Even in the Q1 update, things didn’t read much better. With regards to the US locations, it noted that “as of March 31 2021, AMC was operating at 585 domestic theatres with limited seating capacities of between 15% and 60%, representing approximately 99% of domestic theatres.”

Based on the 2020 loss and the fact that capacity (and demand) is unlikely to be materially higher in the near term, the rise in AMC shares just doesn’t add up to me. 

Meme stock volatility

Another reason why I’m steering clear of AMC shares is due to the nature of meme stocks. Even though the trend’s history is limited, it shows that the retail base tend to pump up a stock then move on to another one. GameStop used to be the stock in focus, and now this has shifted to AMC. 

In a few months’ time, attention will likely turn to another stock. The danger here is that if I buy AMC shares now, I might be buying at the top of the market. Given my view on the fundamental situation expressed above, do I really want to be buying shares at all time highs?

Meme stocks also exhibit high levels of volatility. An exceptionally large amount of shares change hands on certain days with AMC, which can create unusually large or erratic day swings.
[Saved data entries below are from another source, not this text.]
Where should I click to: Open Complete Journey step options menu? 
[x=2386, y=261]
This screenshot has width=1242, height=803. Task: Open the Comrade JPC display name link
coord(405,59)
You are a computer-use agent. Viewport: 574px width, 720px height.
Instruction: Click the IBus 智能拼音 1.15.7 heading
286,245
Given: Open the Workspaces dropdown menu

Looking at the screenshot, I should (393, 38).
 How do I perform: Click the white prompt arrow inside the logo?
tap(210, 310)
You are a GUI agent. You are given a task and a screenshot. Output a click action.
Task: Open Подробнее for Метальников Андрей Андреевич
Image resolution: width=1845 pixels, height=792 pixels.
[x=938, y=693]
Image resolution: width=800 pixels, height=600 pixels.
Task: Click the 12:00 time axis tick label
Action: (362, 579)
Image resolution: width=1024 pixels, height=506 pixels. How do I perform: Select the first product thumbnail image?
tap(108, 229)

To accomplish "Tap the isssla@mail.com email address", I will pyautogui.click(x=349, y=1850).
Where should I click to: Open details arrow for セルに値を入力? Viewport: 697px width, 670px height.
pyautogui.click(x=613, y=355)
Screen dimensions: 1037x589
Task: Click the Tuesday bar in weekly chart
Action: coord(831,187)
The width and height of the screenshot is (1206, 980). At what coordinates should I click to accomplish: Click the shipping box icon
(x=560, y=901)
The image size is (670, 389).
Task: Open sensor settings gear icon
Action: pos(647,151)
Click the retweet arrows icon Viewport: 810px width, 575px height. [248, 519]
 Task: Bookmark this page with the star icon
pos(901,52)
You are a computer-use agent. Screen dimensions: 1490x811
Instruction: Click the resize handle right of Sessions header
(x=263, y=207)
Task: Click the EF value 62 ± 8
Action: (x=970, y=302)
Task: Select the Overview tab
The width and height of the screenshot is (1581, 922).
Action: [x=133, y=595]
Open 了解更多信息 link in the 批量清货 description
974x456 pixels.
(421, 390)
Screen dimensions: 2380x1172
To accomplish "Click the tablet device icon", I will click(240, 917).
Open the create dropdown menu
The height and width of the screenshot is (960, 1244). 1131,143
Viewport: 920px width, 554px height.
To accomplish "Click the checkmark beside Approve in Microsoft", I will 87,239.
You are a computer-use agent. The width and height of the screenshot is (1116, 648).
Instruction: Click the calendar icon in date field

This ultimately increases the risk of holding the shares.

Alternatives to AMC shares

Finally, I’m avoiding buying AMC shares simply because I think there are better stocks to buy right now. With a market cap of almost $30bn, despite debt of over $10bn and negative net assets, I think there are much better places to find value without the risk levels.

I’d look for companies with stronger balance sheets and more robust customer demand. For example, I recently wrote about how I like Virgin Money as an investment. With this, I don’t have to sacrifice share price gains. Virgin Money shares are up over 100% in the past year.

On balance, I could be wrong about AMC shares. The fundamental value could improve this year, especially if debt is reduced and revenue increases. If it continues to be the centre of attention then more retail investors could pile in. However, in my opinion there are just too many red flags.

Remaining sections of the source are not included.